By Jim Rowland
Originally rising from the ashes of Godspeed, New Jersey’s Solace celebrate their 30th anniversary this year with the release of their fifth studio album ‘Fading Failing Ruin’, their first in seven years. They’ve just completed their biggest run of gigs in those 30 years with a successful European tour including a prominent appearance at the Desertfest, so fans may already be familiar with one or two of the new tracks from what is a huge new chapter in the band’s career.
Solace like to mix up influences from metal old and new, particularly evident on the belting opener ‘Spiral Will’, which fuses a very Maiden-esque twin guitar motif with their trademark stoner metal vibe, a vibe that continues with the melodic and lengthy ‘Fettered To A Stone’. Most tracks here are on the lengthy side, aside from the heavy juggernaut of ‘A God Changes His Plans’ and the up-tempo heavy and grooving stormer ‘Culling the Herd’.
Central to the album is the epic 14+ minute ‘Wrath’s Object (The Big Fall)’, fusing lysergic atmospherics with crushing stoner/doom, and the 10+ minute album closer ‘Ridden’, upping the ante in stoner metal heaviness.
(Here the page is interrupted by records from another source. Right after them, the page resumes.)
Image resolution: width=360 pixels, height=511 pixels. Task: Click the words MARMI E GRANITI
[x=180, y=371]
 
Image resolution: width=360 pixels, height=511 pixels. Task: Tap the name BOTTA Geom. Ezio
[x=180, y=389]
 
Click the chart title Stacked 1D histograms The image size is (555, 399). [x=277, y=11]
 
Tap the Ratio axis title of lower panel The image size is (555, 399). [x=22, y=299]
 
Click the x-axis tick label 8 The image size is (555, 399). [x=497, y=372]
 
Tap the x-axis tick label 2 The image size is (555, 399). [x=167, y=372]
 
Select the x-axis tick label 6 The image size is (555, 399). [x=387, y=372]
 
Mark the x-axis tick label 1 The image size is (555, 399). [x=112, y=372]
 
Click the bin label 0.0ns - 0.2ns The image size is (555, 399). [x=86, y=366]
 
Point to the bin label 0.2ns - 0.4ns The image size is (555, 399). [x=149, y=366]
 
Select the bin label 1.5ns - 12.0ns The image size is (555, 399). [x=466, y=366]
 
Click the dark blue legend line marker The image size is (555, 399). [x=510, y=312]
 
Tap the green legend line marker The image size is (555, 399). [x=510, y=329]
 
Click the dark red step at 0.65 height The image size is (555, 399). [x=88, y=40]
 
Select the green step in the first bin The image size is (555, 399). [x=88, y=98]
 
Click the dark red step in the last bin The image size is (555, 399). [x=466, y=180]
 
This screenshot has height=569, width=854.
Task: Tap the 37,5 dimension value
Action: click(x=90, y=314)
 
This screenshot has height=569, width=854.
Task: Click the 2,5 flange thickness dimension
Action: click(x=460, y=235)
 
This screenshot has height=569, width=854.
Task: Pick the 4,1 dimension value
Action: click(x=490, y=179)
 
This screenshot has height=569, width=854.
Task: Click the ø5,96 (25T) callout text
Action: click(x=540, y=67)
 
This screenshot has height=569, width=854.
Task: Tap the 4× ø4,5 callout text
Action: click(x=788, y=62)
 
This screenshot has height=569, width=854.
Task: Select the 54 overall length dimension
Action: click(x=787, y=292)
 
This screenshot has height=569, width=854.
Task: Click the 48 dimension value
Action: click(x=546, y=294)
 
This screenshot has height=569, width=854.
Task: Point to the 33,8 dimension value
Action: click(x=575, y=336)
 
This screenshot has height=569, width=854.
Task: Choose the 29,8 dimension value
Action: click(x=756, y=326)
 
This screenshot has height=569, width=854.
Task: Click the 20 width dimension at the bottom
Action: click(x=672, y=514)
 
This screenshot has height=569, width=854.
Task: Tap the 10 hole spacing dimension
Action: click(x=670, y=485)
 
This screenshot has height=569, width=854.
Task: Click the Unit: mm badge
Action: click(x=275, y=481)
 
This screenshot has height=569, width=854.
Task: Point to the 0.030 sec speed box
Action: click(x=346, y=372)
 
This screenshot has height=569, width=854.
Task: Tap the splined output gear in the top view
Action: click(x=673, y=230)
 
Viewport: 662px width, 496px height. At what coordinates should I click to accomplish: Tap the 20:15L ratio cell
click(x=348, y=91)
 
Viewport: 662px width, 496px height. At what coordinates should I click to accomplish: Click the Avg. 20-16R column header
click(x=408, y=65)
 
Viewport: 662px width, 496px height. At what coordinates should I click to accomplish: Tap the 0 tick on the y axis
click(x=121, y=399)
Elsewhere, the complex rhythms, light and shade moods, and intricate guitar work lend a progressive flavour to ‘Malengine (The Scaffold)’ and ‘Beyond Below’ is a good marriage of doom and melody.
Indeed, amongst all the doom, stoner, sludge and metal heaviness, there is plenty of room for melody across the whole album thanks to relatively new recruit Justin Goins’ impressive vocal delivery.
Five albums in 30 years may not be considered prolific, but it’s the quality not the quantity that counts, and ‘Fading Failing Ruin’ is most definitely quality.
- ‘Fading Failing Ruin’ will be released on Friday (3 July).